• **What you need to do**
After locating the line that contains "Task: Follow the", quote it and all lines after it through the end of the entries, and nothing more. Pictures stay out.

• **Information supplied**
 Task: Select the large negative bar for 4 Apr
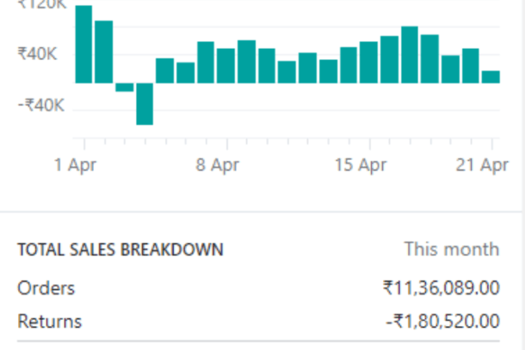pos(145,104)
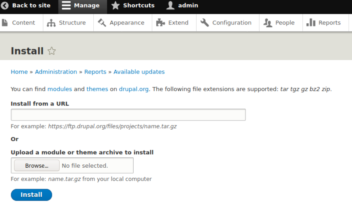Click the blue Install button
The width and height of the screenshot is (352, 206).
pos(31,195)
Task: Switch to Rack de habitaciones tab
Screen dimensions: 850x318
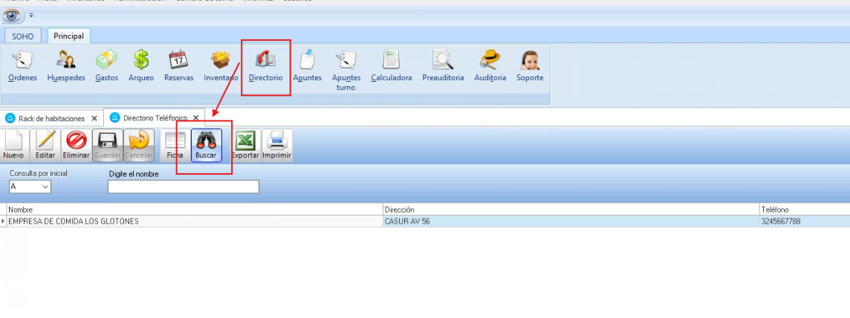Action: tap(51, 118)
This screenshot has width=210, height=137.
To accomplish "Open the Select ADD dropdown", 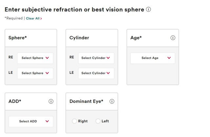I will (x=31, y=121).
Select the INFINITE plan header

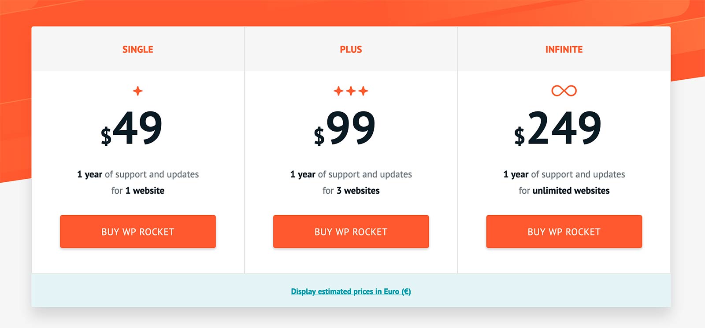tap(564, 49)
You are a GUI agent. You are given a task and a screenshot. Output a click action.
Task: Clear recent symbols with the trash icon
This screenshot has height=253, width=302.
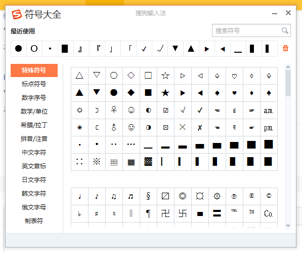click(285, 48)
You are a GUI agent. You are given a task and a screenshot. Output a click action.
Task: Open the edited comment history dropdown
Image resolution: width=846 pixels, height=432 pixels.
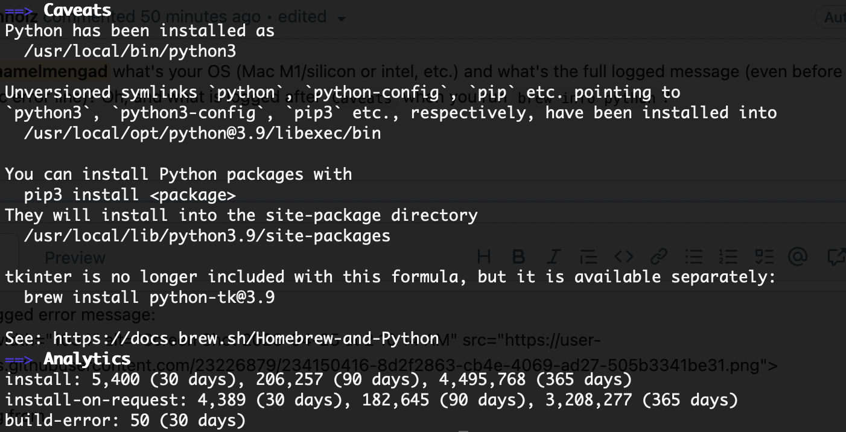click(342, 17)
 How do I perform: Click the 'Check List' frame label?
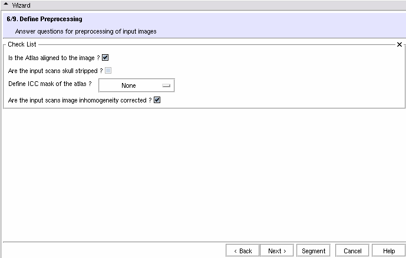click(22, 45)
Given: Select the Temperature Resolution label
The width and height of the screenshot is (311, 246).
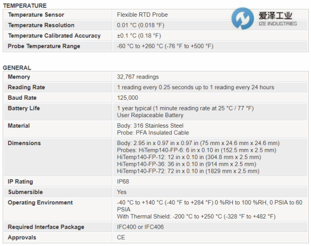Looking at the screenshot, I should (41, 25).
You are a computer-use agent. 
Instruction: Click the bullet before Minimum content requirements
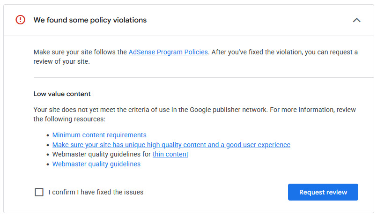pos(48,135)
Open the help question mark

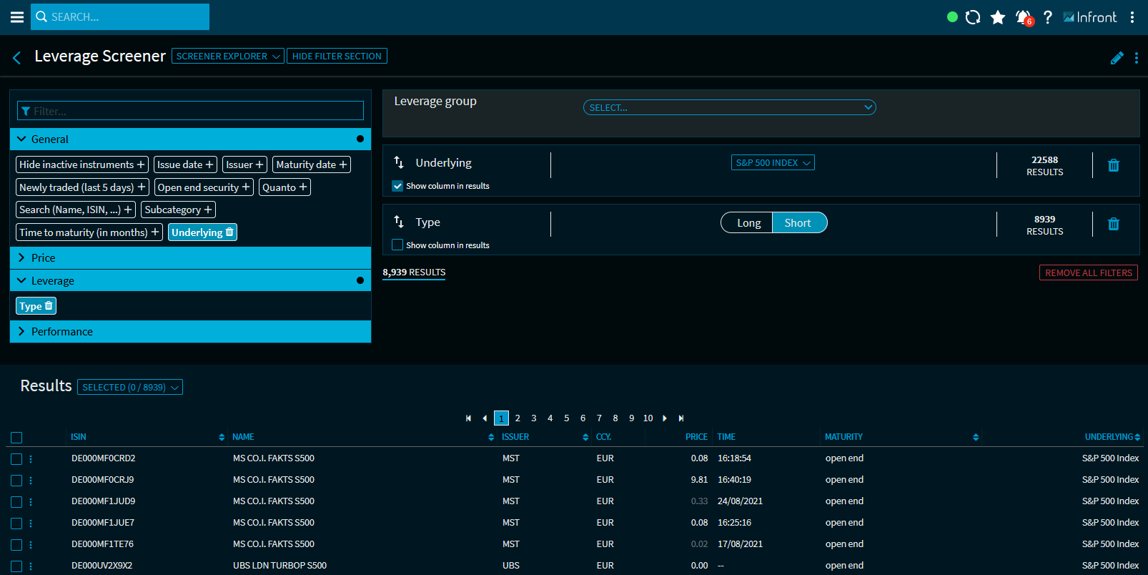point(1048,17)
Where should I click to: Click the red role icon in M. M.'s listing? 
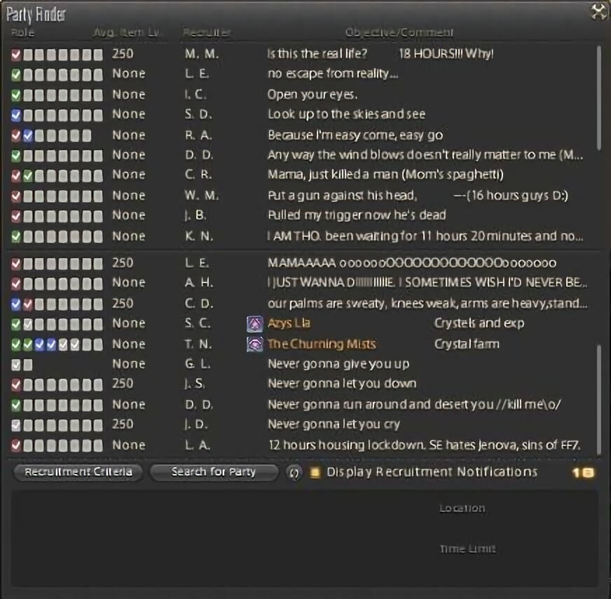click(16, 54)
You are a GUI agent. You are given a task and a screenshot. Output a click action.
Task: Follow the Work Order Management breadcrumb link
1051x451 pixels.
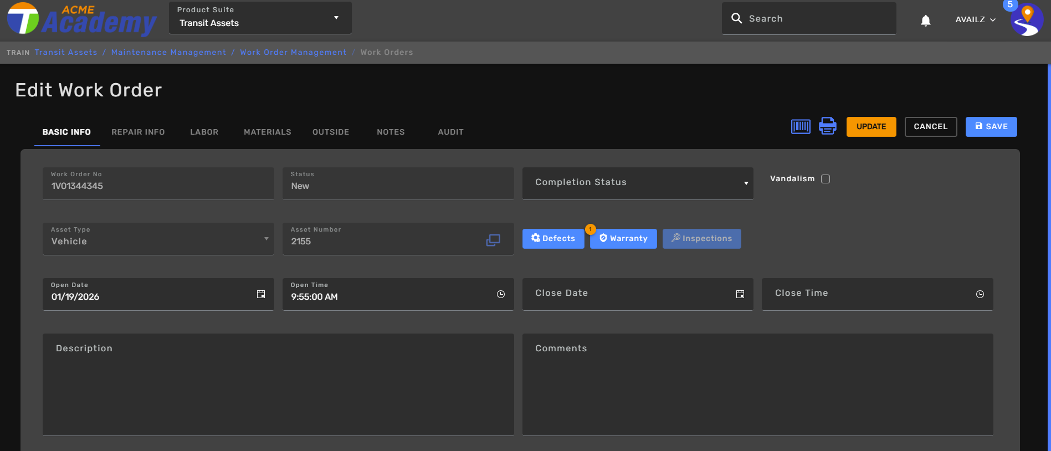[293, 52]
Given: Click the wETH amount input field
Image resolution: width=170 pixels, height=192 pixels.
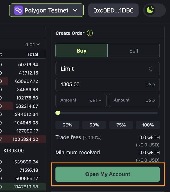Looking at the screenshot, I should pyautogui.click(x=81, y=100).

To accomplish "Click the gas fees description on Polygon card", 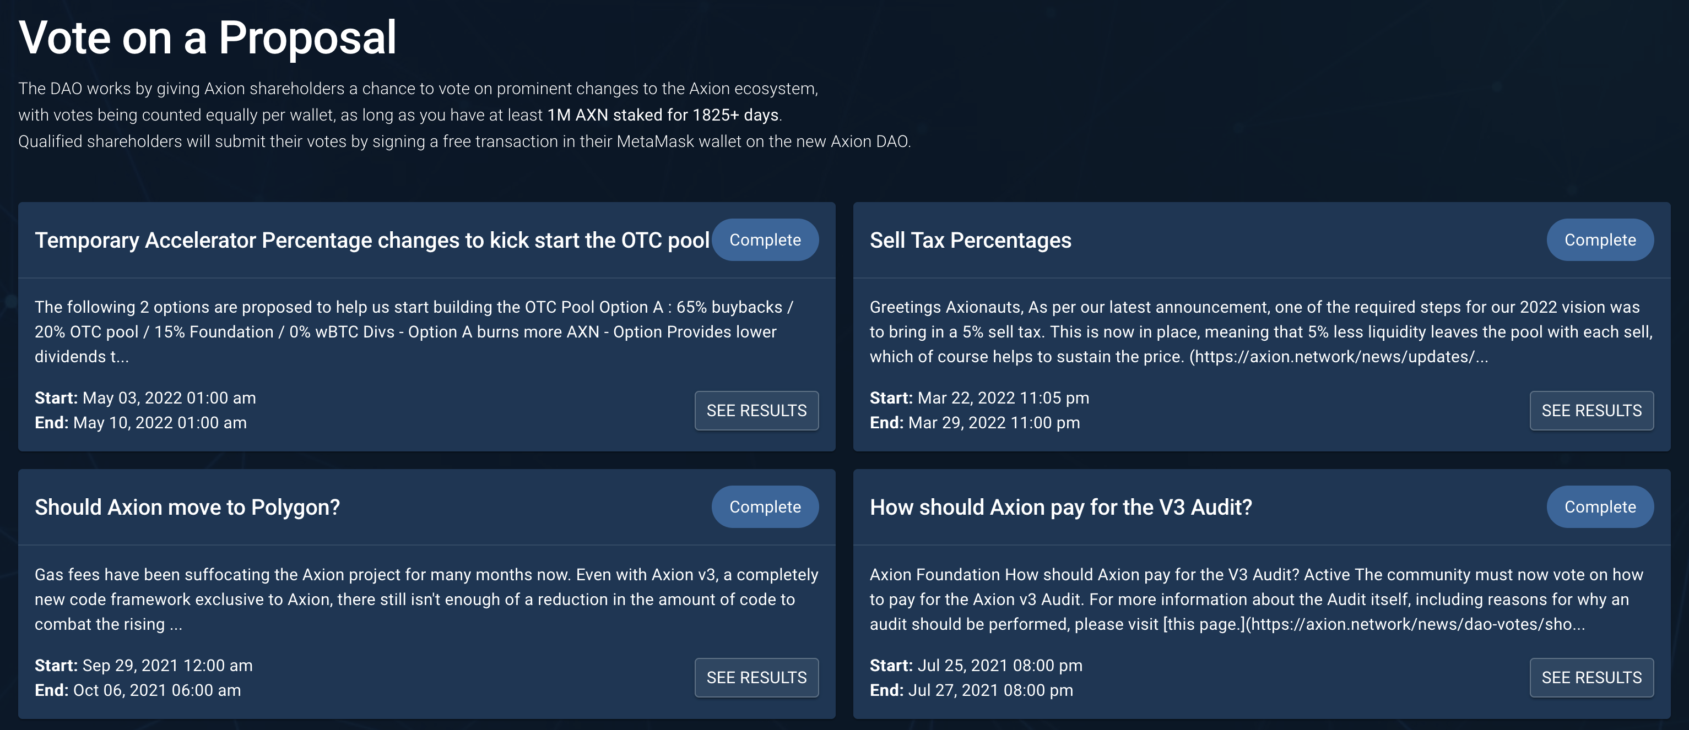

• **Answer box**
Task: Follow the Work Order Management breadcrumb link
1051x451 pixels.
[293, 52]
Given: Click the wETH amount input field
Image resolution: width=170 pixels, height=192 pixels.
Looking at the screenshot, I should pyautogui.click(x=81, y=100).

To accomplish "Click the gas fees description on Polygon card", 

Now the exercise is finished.